***** Selected extract

To identify which are good candidates for the cloud, search for applications with under-utilized assets; applications that have an immediate business need to scale and are running out of capacity; applications that have architectural flexibility; applications that utilize traditional tape drives to backup data; applications that require global scale (for example, customer-facing marketing and advertising apps); or applications that are used by partners. Deprioritize applications that require specialized hardware to function (for example, mainframe or specialized encryption hardware).

Figure 3: Identify the right candidate for the cloud

Once you have the list of ideal candidates, prioritize your list of applications so that it helps you : maximize the exposure in all aspects of the cloud (compute, storage, network, database) build support and awareness within your organization and creates highest impact and visibility among the key stakeholders.

**********
***** Data lines

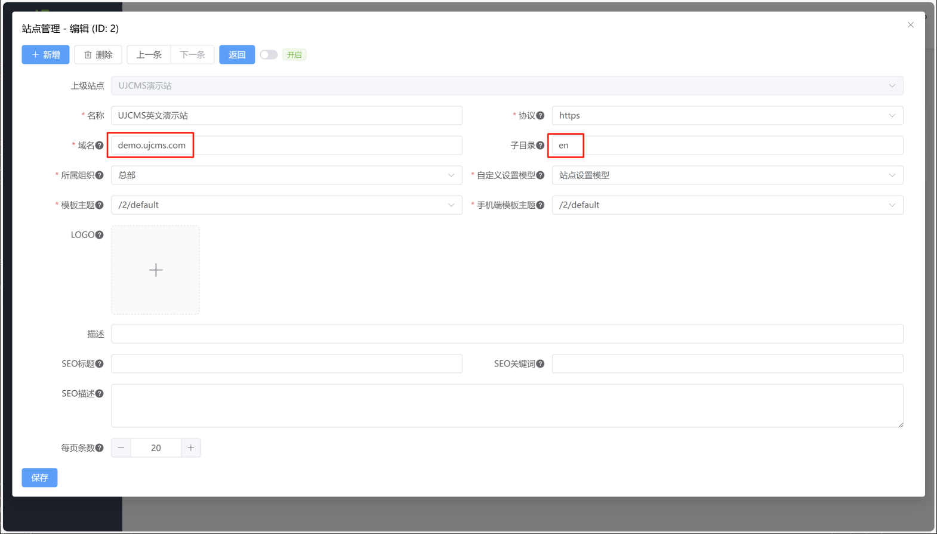Increase 每页条数 with plus button

click(191, 448)
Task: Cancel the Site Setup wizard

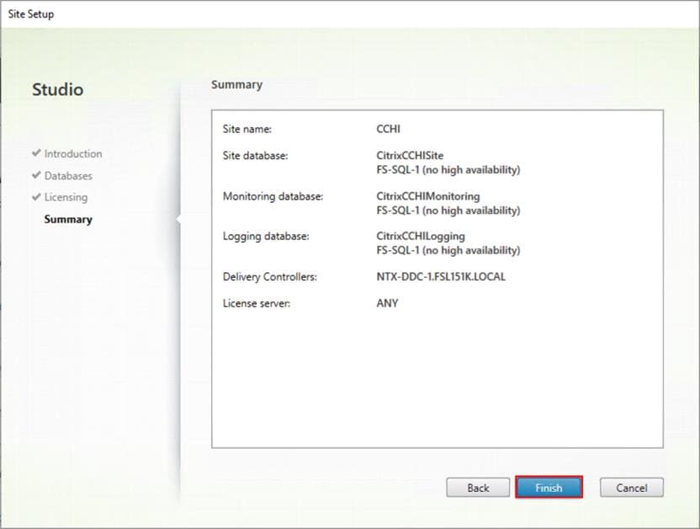Action: [631, 487]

**********

Extend the passage on picking applications to move to the cloud, picking up after its final sentence. The listing plays no part in what comes after it.

Questions to ask at this stage: Are you able to map the current architecture of the candidate application to cloud architecture? If not, how much effort would refactoring require? Can your application be packaged into a virtual machine (VM) instance and run on cloud infrastructure or does it need specialized hardware and/or special access to hardware that the AWS cloud cannot provide? Is your company licensed to move your third-party software used in the candidate application into the cloud? How much effort (in terms of building new or modifying existing tools) is required to move the application? Which component must be local (on-premise) and which can move to the cloud? What are the latency and bandwidth requirements? Does the cloud support the identity and authentication mechanism you require?